Collected data entries:

BEGIN

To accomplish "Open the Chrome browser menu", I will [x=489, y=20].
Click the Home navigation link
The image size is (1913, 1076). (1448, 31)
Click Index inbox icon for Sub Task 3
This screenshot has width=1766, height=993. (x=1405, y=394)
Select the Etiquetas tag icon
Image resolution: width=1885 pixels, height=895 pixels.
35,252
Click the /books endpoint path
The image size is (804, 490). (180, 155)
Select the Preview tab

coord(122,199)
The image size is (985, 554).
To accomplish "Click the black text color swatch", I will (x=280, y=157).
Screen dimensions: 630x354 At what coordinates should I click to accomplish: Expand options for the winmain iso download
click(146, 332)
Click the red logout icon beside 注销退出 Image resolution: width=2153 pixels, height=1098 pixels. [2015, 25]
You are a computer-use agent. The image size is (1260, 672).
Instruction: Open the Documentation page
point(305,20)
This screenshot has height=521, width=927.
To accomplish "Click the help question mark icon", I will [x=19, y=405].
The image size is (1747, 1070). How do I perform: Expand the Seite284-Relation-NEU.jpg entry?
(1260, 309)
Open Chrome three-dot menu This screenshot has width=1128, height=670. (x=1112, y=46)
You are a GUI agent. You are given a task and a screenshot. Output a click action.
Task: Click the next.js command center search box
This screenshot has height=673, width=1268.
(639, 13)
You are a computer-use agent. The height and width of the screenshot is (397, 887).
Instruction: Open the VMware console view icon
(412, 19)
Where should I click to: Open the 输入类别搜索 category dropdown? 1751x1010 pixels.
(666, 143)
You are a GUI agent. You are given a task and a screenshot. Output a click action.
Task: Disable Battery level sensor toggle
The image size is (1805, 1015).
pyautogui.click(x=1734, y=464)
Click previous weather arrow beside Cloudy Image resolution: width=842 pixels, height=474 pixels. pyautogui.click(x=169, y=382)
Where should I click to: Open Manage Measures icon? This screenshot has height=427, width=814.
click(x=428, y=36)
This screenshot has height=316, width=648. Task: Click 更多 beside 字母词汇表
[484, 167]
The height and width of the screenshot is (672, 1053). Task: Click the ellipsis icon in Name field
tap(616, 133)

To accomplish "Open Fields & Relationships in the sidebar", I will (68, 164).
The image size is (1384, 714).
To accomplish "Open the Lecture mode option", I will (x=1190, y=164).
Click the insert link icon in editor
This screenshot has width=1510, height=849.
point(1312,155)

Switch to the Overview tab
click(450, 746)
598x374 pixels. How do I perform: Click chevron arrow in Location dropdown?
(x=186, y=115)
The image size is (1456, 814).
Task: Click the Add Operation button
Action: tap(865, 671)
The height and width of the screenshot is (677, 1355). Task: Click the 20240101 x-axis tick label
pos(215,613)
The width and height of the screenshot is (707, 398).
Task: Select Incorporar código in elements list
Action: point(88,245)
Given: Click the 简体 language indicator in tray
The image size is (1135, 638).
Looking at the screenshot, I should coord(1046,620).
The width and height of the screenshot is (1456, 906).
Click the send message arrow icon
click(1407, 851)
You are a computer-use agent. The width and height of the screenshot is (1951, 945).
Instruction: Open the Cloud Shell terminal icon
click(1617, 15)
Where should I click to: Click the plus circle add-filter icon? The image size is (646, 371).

END

> [What to do] Look through the data above. Find each line with the string "will" and copy it.

> [Response area]
To accomplish "Open the Chrome browser menu", I will [x=489, y=20].
To accomplish "Click the black text color swatch", I will (x=280, y=157).
To accomplish "Click the help question mark icon", I will [x=19, y=405].
To accomplish "Open Fields & Relationships in the sidebar", I will (68, 164).
To accomplish "Open the Lecture mode option", I will (x=1190, y=164).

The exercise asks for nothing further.